Goal of the exercise >> Show every line from the entries that follow which holds the word "each".

Working data >>
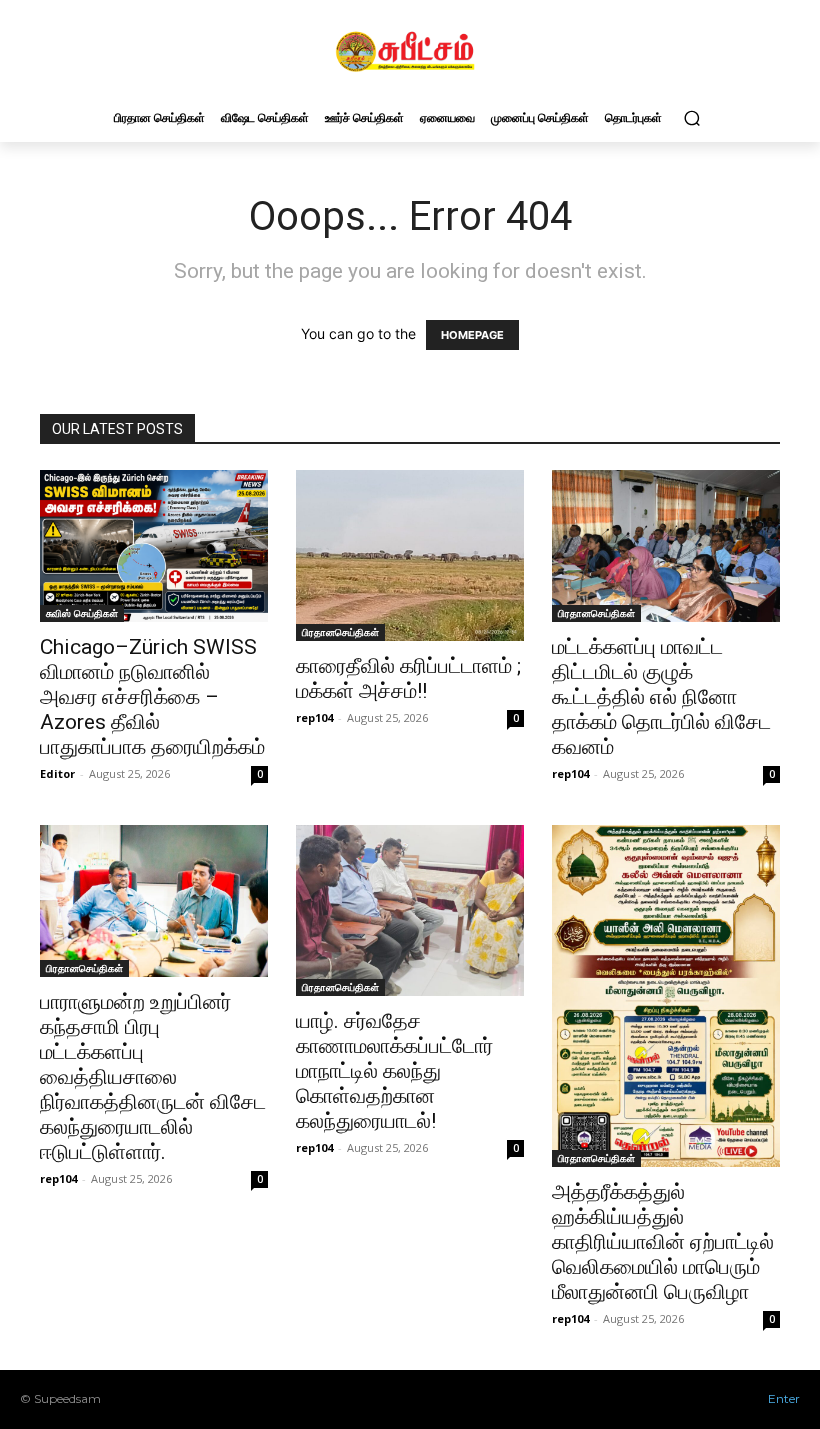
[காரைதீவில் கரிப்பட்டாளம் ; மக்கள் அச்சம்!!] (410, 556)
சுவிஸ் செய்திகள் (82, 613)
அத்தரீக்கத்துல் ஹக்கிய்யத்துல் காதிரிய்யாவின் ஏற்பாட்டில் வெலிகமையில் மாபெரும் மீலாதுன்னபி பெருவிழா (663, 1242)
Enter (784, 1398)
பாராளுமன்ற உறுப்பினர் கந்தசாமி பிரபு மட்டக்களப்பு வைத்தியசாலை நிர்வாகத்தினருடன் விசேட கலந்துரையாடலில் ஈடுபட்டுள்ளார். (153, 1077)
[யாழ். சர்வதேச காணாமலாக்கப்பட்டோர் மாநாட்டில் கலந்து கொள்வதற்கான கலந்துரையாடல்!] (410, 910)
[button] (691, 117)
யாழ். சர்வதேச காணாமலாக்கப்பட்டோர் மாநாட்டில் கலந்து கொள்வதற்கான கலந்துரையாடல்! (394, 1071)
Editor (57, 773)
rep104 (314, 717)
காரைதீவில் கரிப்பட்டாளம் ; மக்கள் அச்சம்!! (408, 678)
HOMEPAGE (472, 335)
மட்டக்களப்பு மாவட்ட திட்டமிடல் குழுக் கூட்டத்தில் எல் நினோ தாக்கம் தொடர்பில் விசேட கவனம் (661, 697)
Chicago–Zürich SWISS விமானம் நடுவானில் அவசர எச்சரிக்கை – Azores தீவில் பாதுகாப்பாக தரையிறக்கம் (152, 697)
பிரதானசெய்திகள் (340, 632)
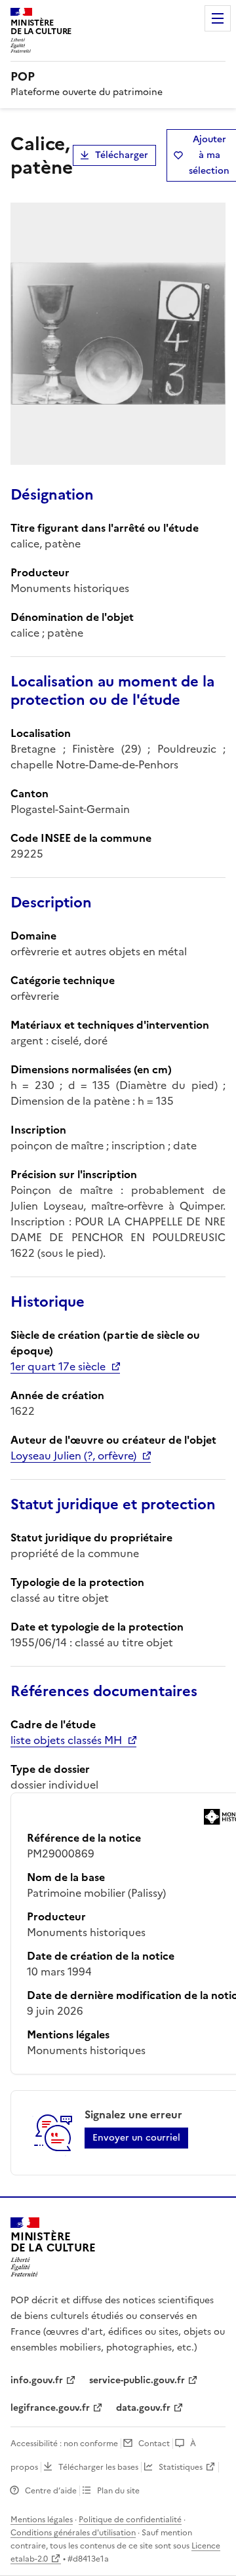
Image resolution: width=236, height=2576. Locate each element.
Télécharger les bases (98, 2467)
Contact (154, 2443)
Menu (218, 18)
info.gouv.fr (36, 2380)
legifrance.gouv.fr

...

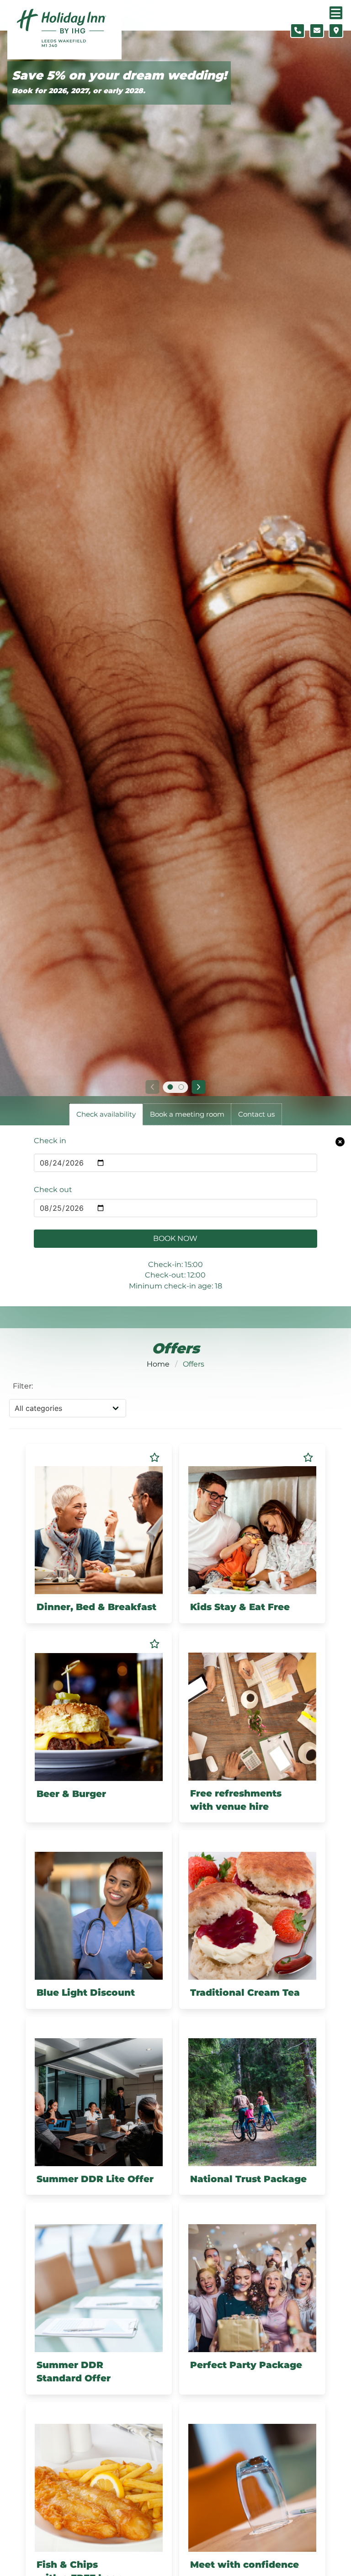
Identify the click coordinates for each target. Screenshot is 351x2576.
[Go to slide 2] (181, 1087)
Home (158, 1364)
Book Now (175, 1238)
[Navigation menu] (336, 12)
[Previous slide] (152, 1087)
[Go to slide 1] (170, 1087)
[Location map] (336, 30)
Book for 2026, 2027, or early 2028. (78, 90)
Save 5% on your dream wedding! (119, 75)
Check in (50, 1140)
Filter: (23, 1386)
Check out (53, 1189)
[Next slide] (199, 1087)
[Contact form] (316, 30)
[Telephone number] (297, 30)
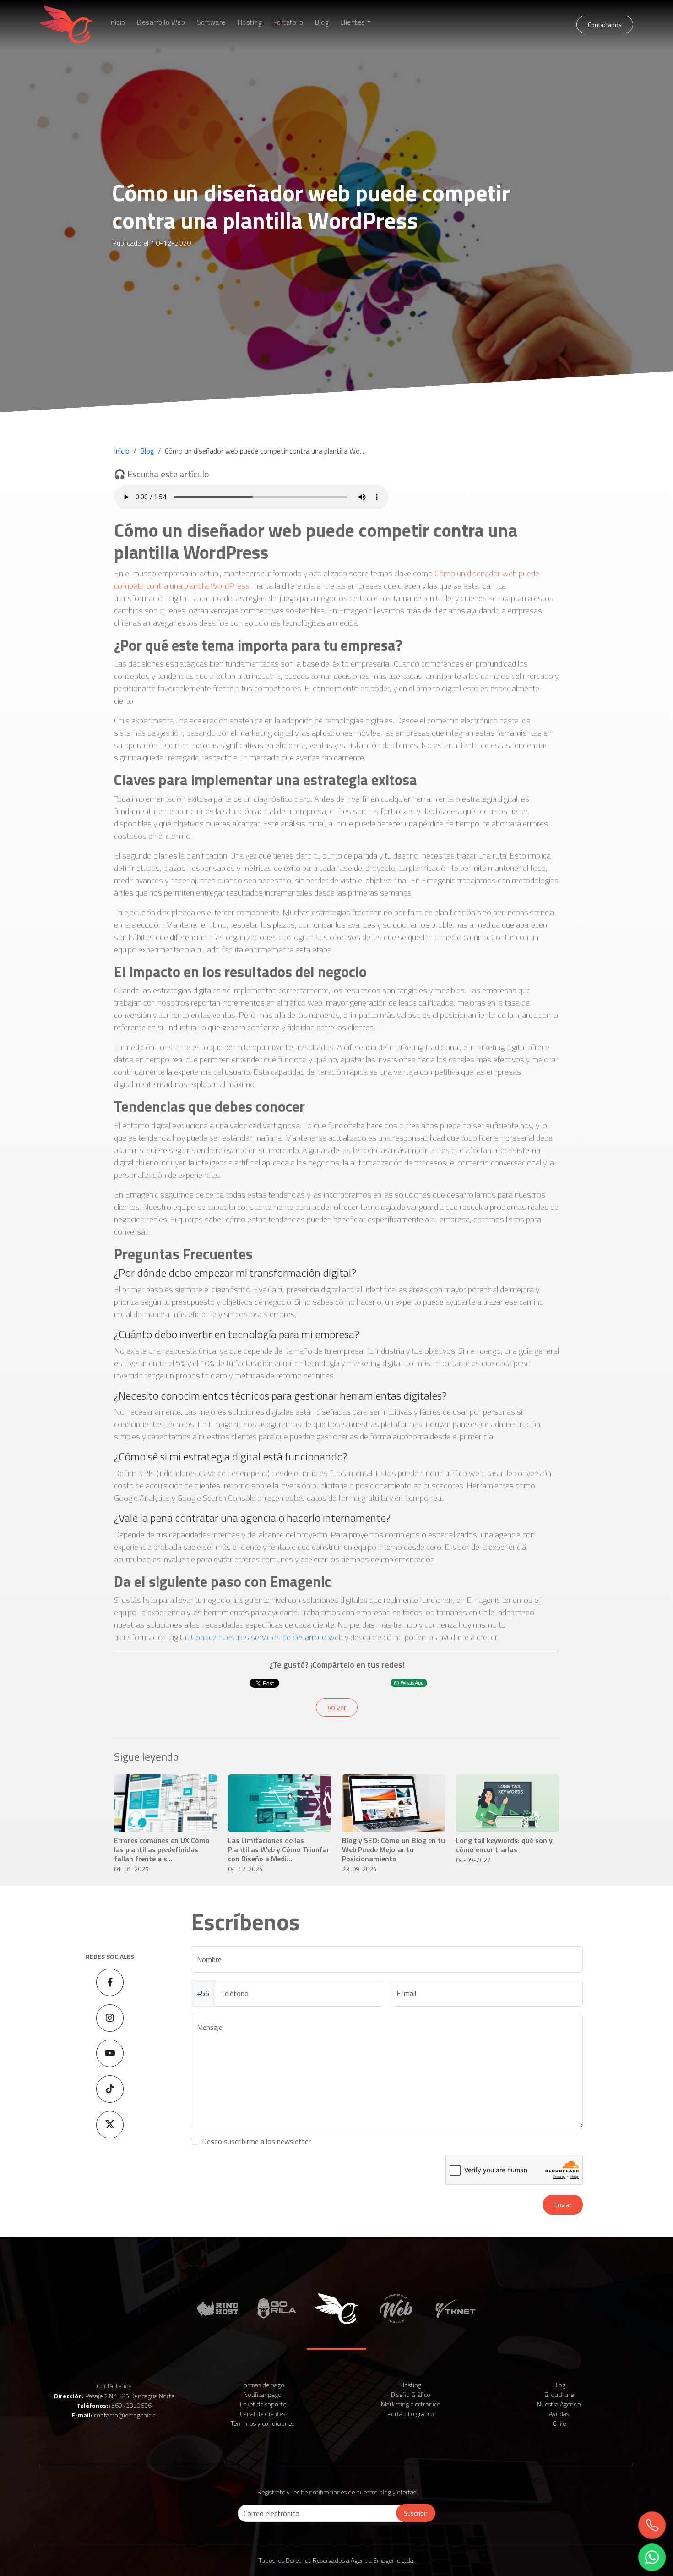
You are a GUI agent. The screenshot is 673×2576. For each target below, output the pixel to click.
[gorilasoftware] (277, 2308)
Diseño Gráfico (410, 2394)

Answer for this exercise >>
Image resolution: width=236, height=2576. Locate each element.
Identify the click coordinates for each target. Screenshot is 351x2576.
You are a GUI agent. The screenshot is 673×2576. For each target below, output the pixel to click.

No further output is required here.